2017年12月9日から12日までアメリカ合衆国ジョージア州アトランタで開催された米国血液学会議(ASH2017)にて骨髄異形成症候群(MDS)、慢性骨髄単球性白血病(CMML)、急性骨髄性白血病(AML)患者に対してキザルチニブ+アザシチジン(商品名ビダーザ;以下ビダーザ)併用療法、もしくはキザルチニブ+低用量シタラビン併用療法の有効性、安全性を検証した第I/II相試験の結果がアメリカ合衆国・テキサス州にあるMD Anderson Cancer Center所属のMahesh Swaminathan氏らにより公表された。
本試験の第I相段階ではハイリスク再発難治性骨髄異形成症候群(MDS)、慢性骨髄単球性白血病(CMML)、またはFLT3-ITD変異の有無に関係のない急性骨髄性白血病(AML)患者を対象(N=12人)にしており、第II相段階では未治療の骨髄異形成症候群(MDS)、慢性骨髄単球性白血病(CMML)、または急性骨髄性白血病(AML)患者を対象(N=49人)にしている。

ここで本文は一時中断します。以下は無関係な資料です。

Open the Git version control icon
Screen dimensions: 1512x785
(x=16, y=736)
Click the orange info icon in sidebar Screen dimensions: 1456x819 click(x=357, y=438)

本試験では上記患者に対してキザルチニブ+ビダーザ併用療法(N=38人)、もしくはキザルチニブ+低用量シタラビン併用療法(N=23人)を投与し、第I相段階での主要評価項目としては用量制限毒性(DLT)、第II相段階では客観的奏効率(ORR)などを検証した第I/II相試験である。なお、第II相段階でのFLT3-ITD変異を有する急性骨髄性白血病(AML)患者に限って、一次治療を受けている患者も対象にしている。

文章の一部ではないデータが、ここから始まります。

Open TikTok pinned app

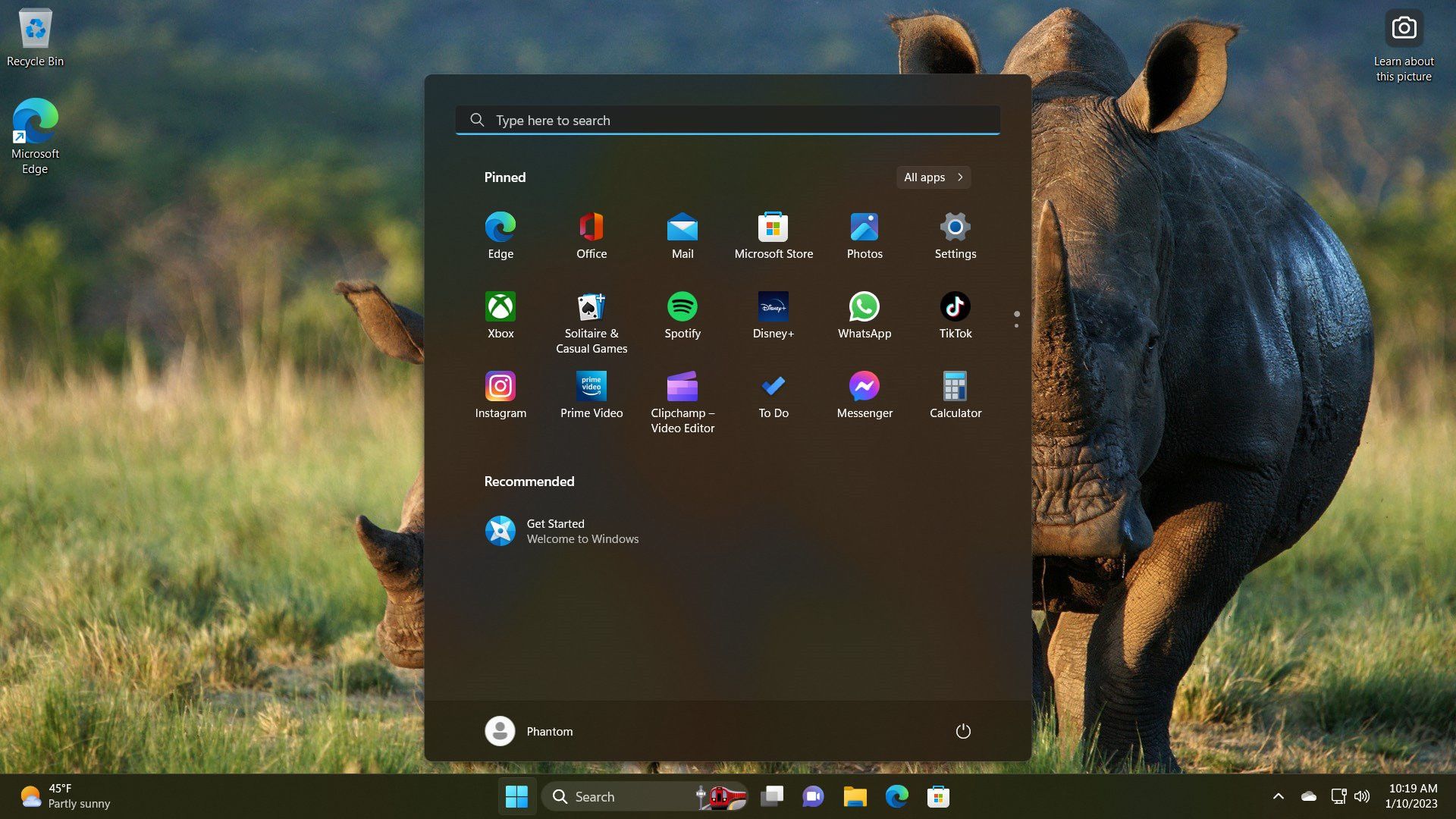pos(955,307)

本試験の第I相段階での主要評価項目である用量制限毒性(DLT)は、1日1回キザルチニブとして60mgが最大耐量(MTD)であることを示した。また、第I相段階での主要評価項目である客観的奏効率(ORR)は73%(N=43人,キザルチニブ+ビダーザ併用療法群29人,キザルチニブ+低用量シタラビン併用療法群14人)を示した。また、その内訳としては完全奏効(CR)10人、血小板の回復は不十分だがそれ以外は完全寛解(CRp)6人、血液の回復は不十分だが骨髄では完全寛解(CRi)20人、部分奏効(PR)2人であり、奏効を示した43人のうち5人が微小残存病変(MRD)陰性であった。

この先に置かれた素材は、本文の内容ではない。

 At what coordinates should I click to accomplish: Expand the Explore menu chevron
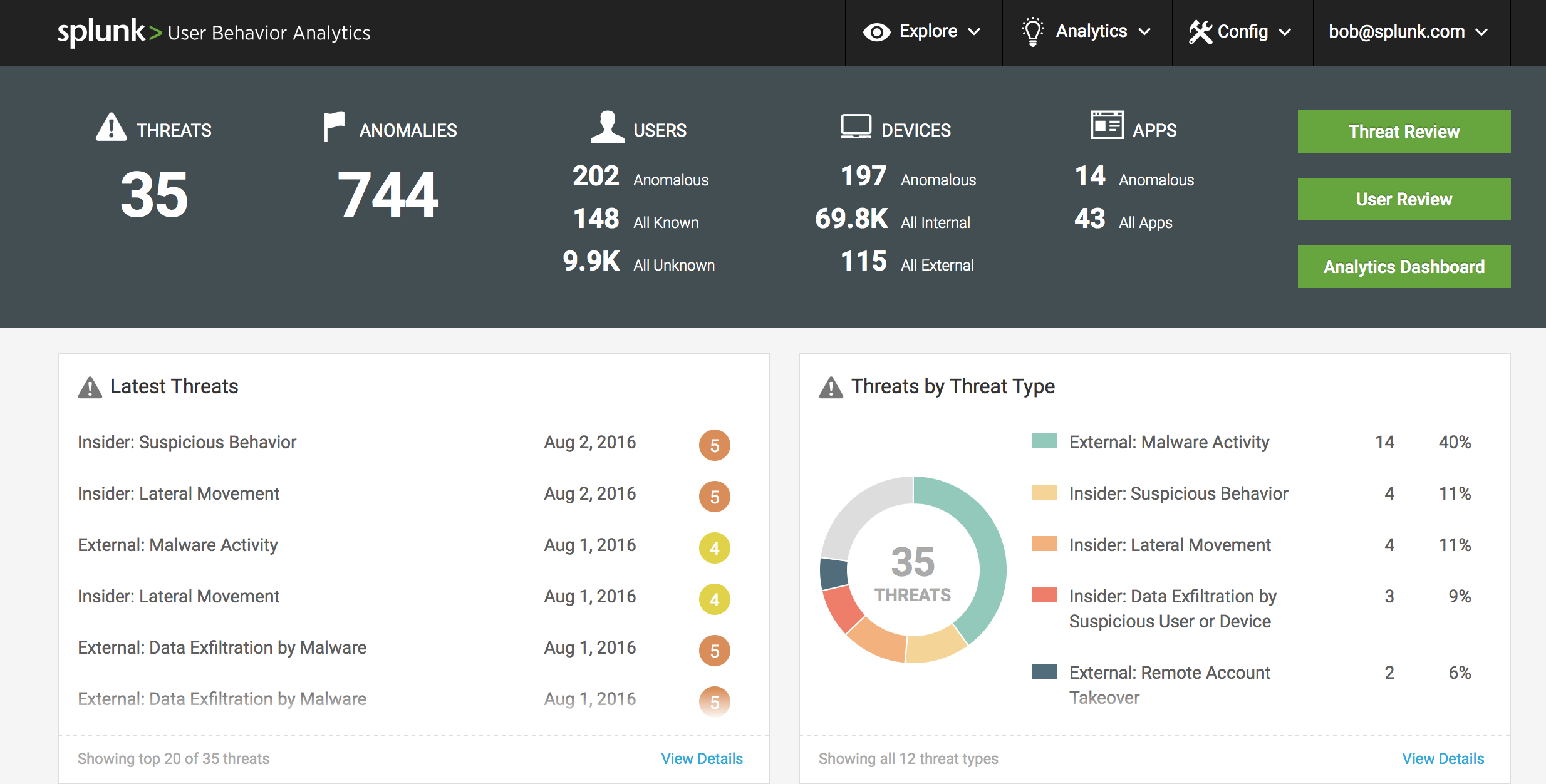coord(974,32)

また、前治療歴のある47人の患者における客観的奏効率(ORR)は68%を示し、その内訳としては完全奏効(CR)4人、血小板の回復は不十分だがそれ以外は完全寛解(CRp)4人、血液の回復は不十分だが骨髄では完全寛解(CRi)19人、血液学的改善効果(HI)3人、部分奏効(PR)2人であった。一方、前治療歴のない12人の患者における客観的奏効率(ORR)は92%を示し、その内訳としては完全奏効(CR)6人、血小板の回復は不十分だがそれ以外は完全寛解(CRp)2人、血液の回復は不十分だが骨髄では完全寛解(CRi)1人、血液学的改善効果(HI)1人であった。そして、FLT3-ITD変異を有する患者(N=55人)における客観的奏効率(ORR)は75%を示した。
一方の安全性として、グレード3または4の有害事象(AE)は下記の通りである。低カリウム血症(N=19人)、低カルシウム血症(N=2人)、低血圧(N=9人)、低リン酸血症(N=9人)、低ナトリウム血症(N=9人)、低カルシウム血症(N=5人)、高ビリルビン血症(N=7人)、アラニンアミノ基転移酵素(ALT)上昇(N=8人)、アスパラギン酸アミノ基転移酵素(AST)上昇(N=4人)、腹痛(N=3人)、脳内出血(N=2人)、高ナトリウム血症(N=2人)、高血圧(N=2人)、
高マグネシウム血症(N=4人)、下痢(N=8人)、脱水(N=2人)、呼吸不全(N=6人)、高血糖(N=1人)、QTcF延長(N=3人)、心房細動(N=4人)、心膜滲出液(N=1人)であった。
以上の第I/II相試験の結果より、骨髄異形成症候群(MDS)、慢性骨髄単球性白血病(CMML)、急性骨髄性白血病(AML)患者に対するキザルチニブ+ビダーザ併用療法、キザルチニブ+低用量シタラビン併用療法の有効性、安全性が証明された。特に、FLT3-ITD変異を有する急性骨髄性白血病(AML)患者は早期に再発し易く、その予後も悪いため、本試験で示した客観的奏効率(ORR)の高さはキザルチニブ単剤療法よりも効果が期待できるとMahesh Swaminathan氏らは述べている。